Poliartritis felina
La poliartritis felina es una enfermedad inflamatoria que afecta a varias articulaciones de los gatos, causando dolor, inflamación y dificultad para moverse. Esta condición puede ser primaria, de origen inmunomediado, o secundaria a infecciones o enfermedades sistémicas. Es fundamental reconocer sus signos clínicos para un diagnóstico temprano y un manejo adecuado.
Definición y causas
La poliartritis felina se caracteriza por la inflamación simultánea de varias articulaciones, lo que provoca dolor articular y limitación funcional. Las causas pueden ser variadas, entre las que destacan:
- Poliartritis inmunomediada primaria: el sistema inmunológico ataca las articulaciones sin causa externa aparente.
- Poliartritis infecciosa secundaria: asociada a infecciones bacterianas, virales o fúngicas que afectan el tejido articular.
- Enfermedades sistémicas: como la leucemia felina o la peritonitis infecciosa felina, que pueden desencadenar inflamación articular.
Síntomas
Los gatos con poliartritis suelen presentar signos clínicos que incluyen:
- Cojera o dificultad para caminar.
- Rigidez articular, especialmente después del reposo.
- Inflamación y dolor en varias articulaciones.
- Letargo y disminución de la actividad.
- Fiebre en algunos casos.
- Disminución del apetito.
Diagnóstico
Para confirmar la poliartritis, el veterinario realizará un examen físico detallado y solicitará pruebas complementarias, tales como:
- Radiografías para evaluar cambios articulares.
- Análisis de sangre para detectar signos de inflamación o infección.
- Artrocentesis: extracción y análisis del líquido sinovial para identificar células inflamatorias y posibles agentes infecciosos.
- Pruebas serológicas para enfermedades infecciosas felinas.
Tratamiento
El manejo de esta enfermedad depende de la causa subyacente.
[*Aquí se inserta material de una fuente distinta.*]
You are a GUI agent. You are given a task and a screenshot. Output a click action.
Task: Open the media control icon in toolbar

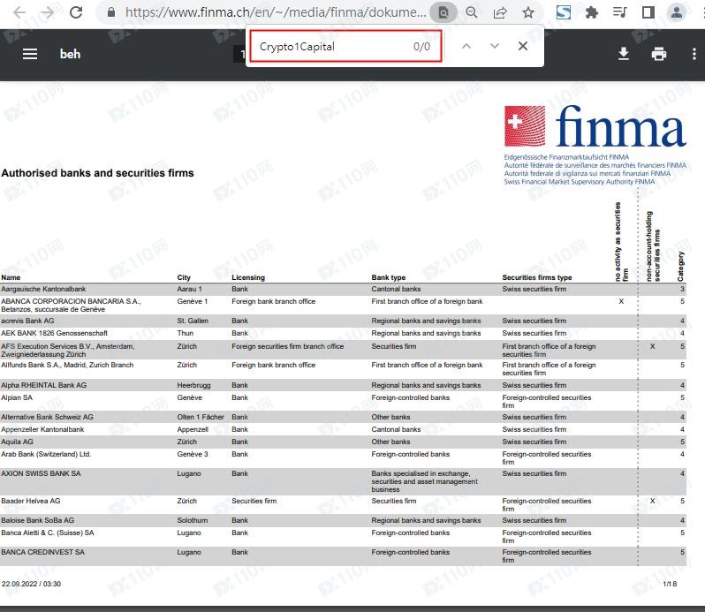(x=619, y=13)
Las opciones incluyen:
- Antiinflamatorios no esteroideos para aliviar el dolor y la inflamación.
- Inmunosupresores en casos de poliartritis inmunomediada.
- Antibióticos o antifúngicos si existe infección.
- Medidas de soporte como reposo y control del peso para reducir la carga articular.
Prevención y cuidados
La prevención puede ser limitada en casos inmunomediados, pero se recomienda:
- Controlar enfermedades infecciosas mediante vacunación y prevención de contagios.
- Visitas veterinarias regulares para detección temprana de problemas articulares.
- Proporcionar una dieta equilibrada y evitar el sobrepeso.
Cuándo acudir al veterinario
Es importante consultar con un profesional ante la aparición de signos como cojera persistente, dolor evidente o cambios en la movilidad del gato, ya que un diagnóstico precoz mejora el pronóstico y la calidad de vida del animal.
Advertencia: Esta información es de carácter informativo y no sustituye la valoración y diagnóstico realizado por un veterinario.